GIVEN PROBLEM
Reproduce the following entries line for line, with no changes.

DATA SUPPLIED
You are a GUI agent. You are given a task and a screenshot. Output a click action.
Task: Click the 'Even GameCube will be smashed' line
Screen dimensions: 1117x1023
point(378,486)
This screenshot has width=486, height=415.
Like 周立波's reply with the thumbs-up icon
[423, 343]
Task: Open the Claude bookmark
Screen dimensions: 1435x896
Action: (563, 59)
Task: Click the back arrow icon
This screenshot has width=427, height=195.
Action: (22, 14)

REPLY TO THE EXERCISE
You are a GUI agent. You are given a task and a screenshot. Output a click action.
Task: Click the 'Even GameCube will be smashed' line
Screen dimensions: 1117x1023
point(378,486)
This screenshot has width=486, height=415.
Like 周立波's reply with the thumbs-up icon
[423, 343]
Task: Open the Claude bookmark
Screen dimensions: 1435x896
Action: (563, 59)
Task: Click the back arrow icon
This screenshot has width=427, height=195.
Action: (22, 14)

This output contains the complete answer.